0:02:20 Okay, let’s get started.
0:02:29 As a reminder, the content here is for informational purposes only, should not be taken as legal, business, tax, or investment advice,
0:02:36 or be used to evaluate any investment or security, and is not directed at any investors or potential investors in any A16C fund.
0:02:42 Please note that A16C and its affiliates may also maintain investments in the companies discussed in this podcast.
0:02:47 For more details, including a link to our investments, please see A16C.com slash Disclosures.
0:02:56 We’re back for the fourth edition of the GenAI 100 list.
0:03:01 You guys have been working hard and tracking the consumer landscape for years now,
0:03:05 but specifically for the last two and a half years since we really had that chat GPT moment.
0:03:09 Tell me more about how you’re tracking that ecosystem and how that comes through in this list.
0:03:10 Yeah, it’s super fun.
0:03:14 This is one of my favorite reports that we put together a couple times a year.
0:03:18 We track the consumer AI landscape through what we do every day,
0:03:21 which is like meeting with consumer AI startups that come to pitch us,
0:03:23 seeing what goes viral on Twitter.
0:03:27 But actually, there’s a whole separate set of companies and products that might be reaching
0:03:32 the true mainstream consumer that might not even be marketing themselves as AI products,
0:03:35 but they’re powered by and made possible by AI.
0:03:38 And so the whole original purpose of this report was to see
0:03:41 how much overlap is there between those two categories,
0:03:48 and what is the actual everyday person who might not know that they care about AI using in their day-to-day.
0:03:49 That’s great.
0:03:52 And so talk about the methodology, like what makes it onto this list or not?
0:03:55 Because to your point, there’s certain household names that you might see on Twitter
0:03:57 or have that viral moment.
0:04:01 But I think some people might be surprised to see what made it onto this list.
0:04:03 So it’s entirely based on data.
0:04:08 We have two lists here, the top 50 on web and the top 50 on mobile.
0:04:12 So the top 50 on web, we use a data provider called SimilarWeb,
0:04:14 which tracks every single website globally.
0:04:19 And we essentially go down in descending order of how many visits they get each month.
0:04:21 For this report, it was January 2025.
0:04:27 And then we go and we pick the first 50 of those that have the most monthly visits
0:04:29 that are Gen.AI first products.
0:04:33 We do something similar on mobile, but a different data set from SensorTower.
0:04:37 For mobile, we look at monthly active users on the app.
0:04:41 And then again, we pick the top 50 that are Gen.AI products.
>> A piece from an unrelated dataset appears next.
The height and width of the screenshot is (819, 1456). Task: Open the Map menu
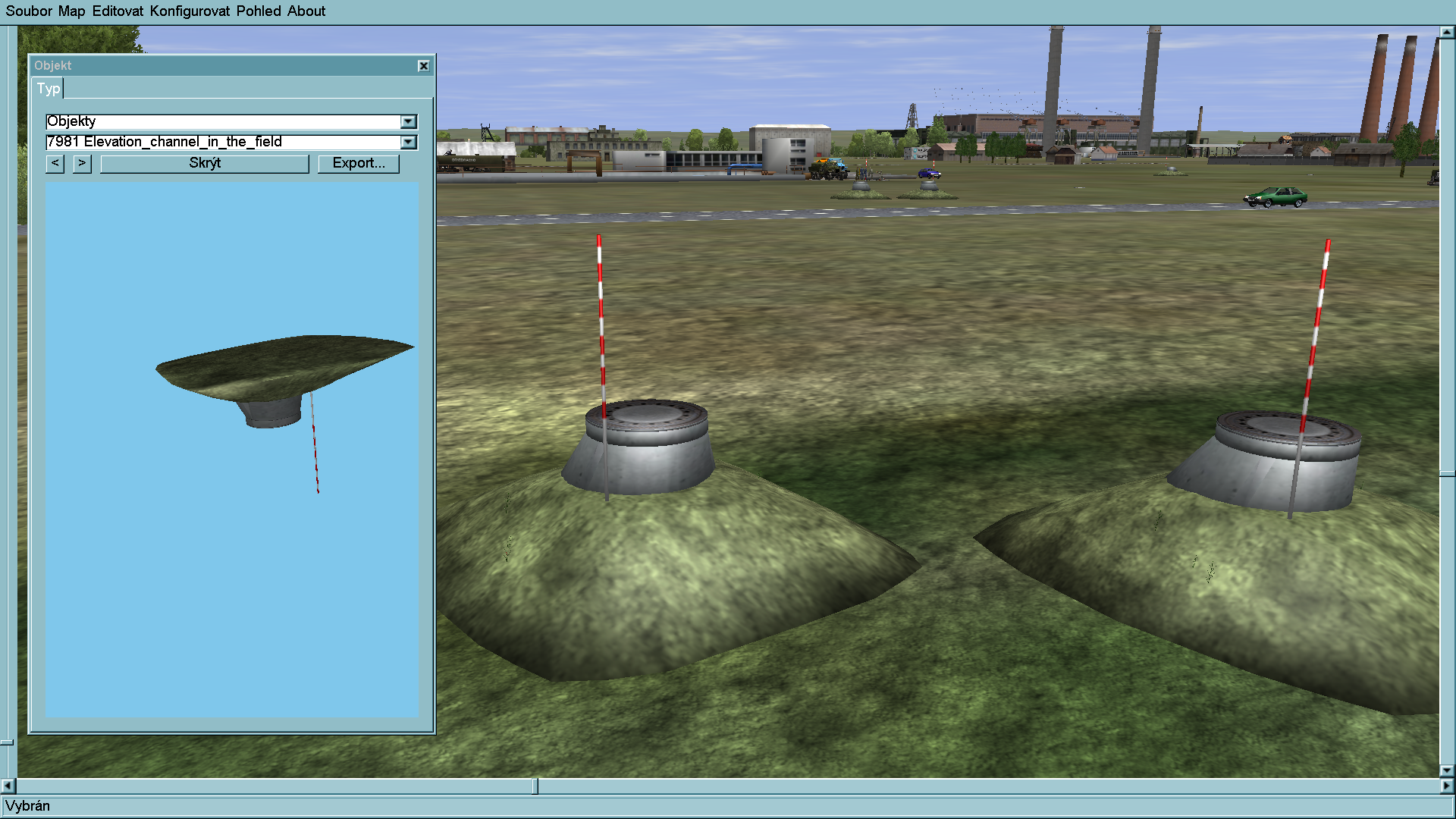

0:04:46 And then for the first time ever, we actually looked at the top 50 on mobile by revenue,
0:04:47 which we hadn’t done before.
0:04:52 And it was a really interesting experiment because the lists were pretty non-overlapping.
0:04:52 Totally.
0:04:53 And we’ll get to that.
0:04:53 Yes.
0:04:57 We’ve been in this AI ecosystem for a few years now.
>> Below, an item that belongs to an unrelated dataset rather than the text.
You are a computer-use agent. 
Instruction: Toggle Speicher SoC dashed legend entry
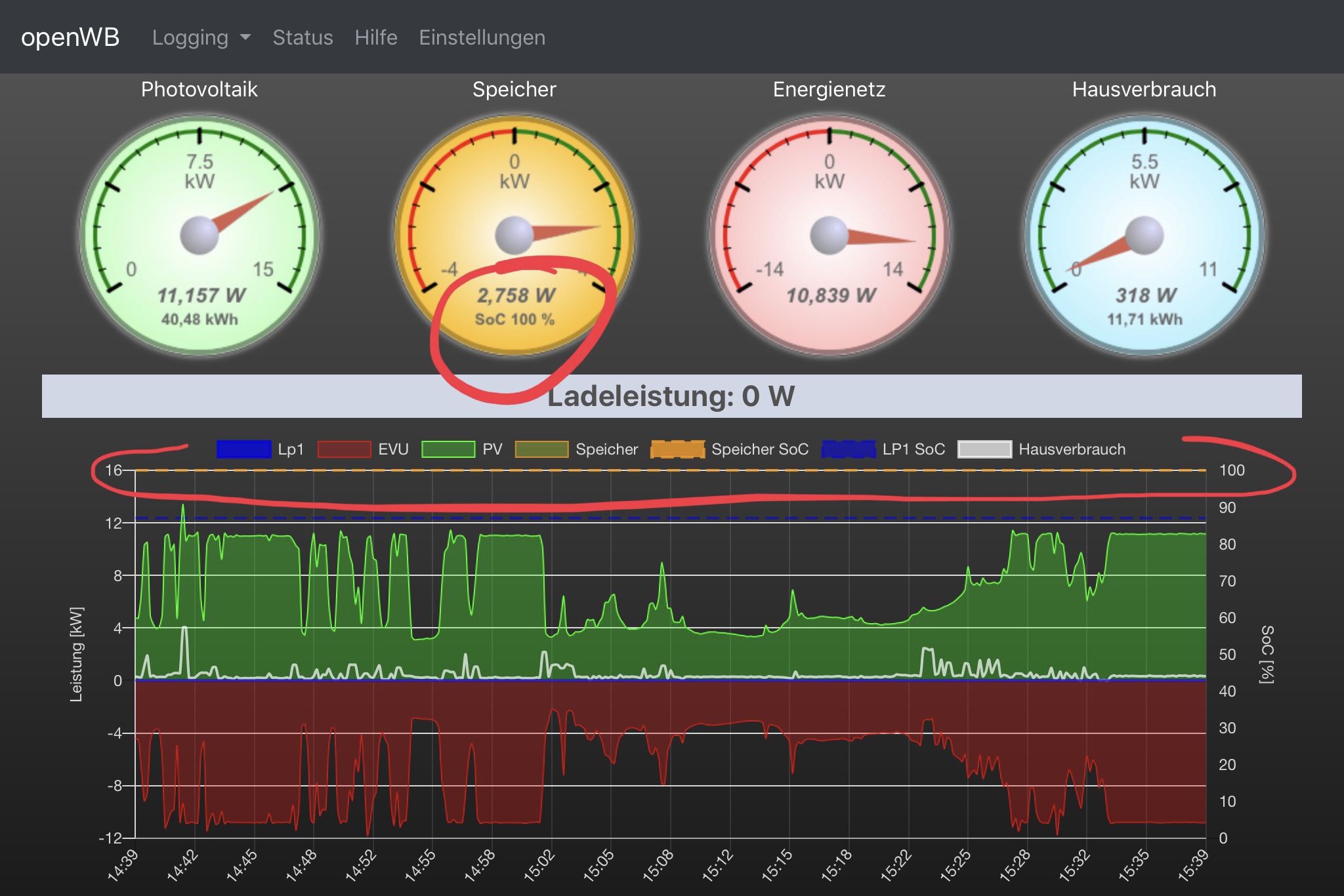677,449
0:05:02 In your eyes, what were the pivotal moments that led up to this point in time where we have,
0:05:07 like you said, 50 on mobile, 50 on desktop, and a whole lot more in the wider ecosystem?
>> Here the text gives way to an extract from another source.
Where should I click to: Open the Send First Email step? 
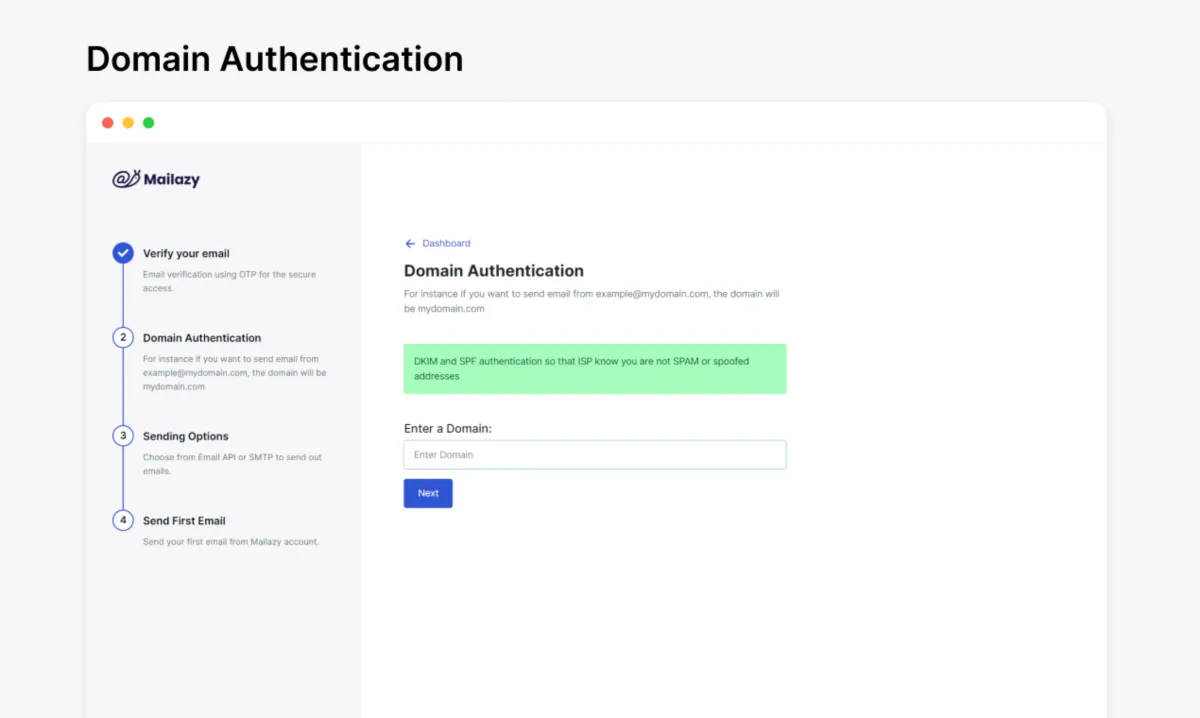pos(184,521)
0:05:11 You often say, actually, it’s usually like the papers are written and then the models are
0:05:14 developed and then applications are built on top of it.
0:05:21 So the consumer activity typically lags by 6 to 9 to 12 months, what’s happening on the research side.
0:05:27 So maybe just from the consumer awareness or behavioral perspective, there’s a couple moments
0:05:27 for me.
0:05:33 Actually, Mid Journey and Character.AI both came out before ChatGPT, which I think a lot of
0:05:33 people don’t know.
0:05:38 But there was maybe these early niche communities of early adopters that were using both of those
0:05:42 products in the summer and the fall of 2022 leading up to ChatGPT.
0:05:48 And then post-ChatGPT, things that just brought AI to consumer consciousness.
0:05:55 So even remember Snapchat’s MyAI with that little bot that appeared at the very top of your feed.
0:05:57 And 150 million people used it.
0:06:03 And for a lot of kind of younger consumers, that was actually probably their first real chance
0:06:05 having a conversation with an LLM.
0:06:12 On the image side, I think of the Balenciaga Pope, which was also, I think, spring 2023.
0:06:13 Such a cultural moment.
0:06:14 It was.
0:06:17 And I think it made a lot of people realize for the first time that they should even be interested
0:06:21 in AI images because they could be that good and that convincing.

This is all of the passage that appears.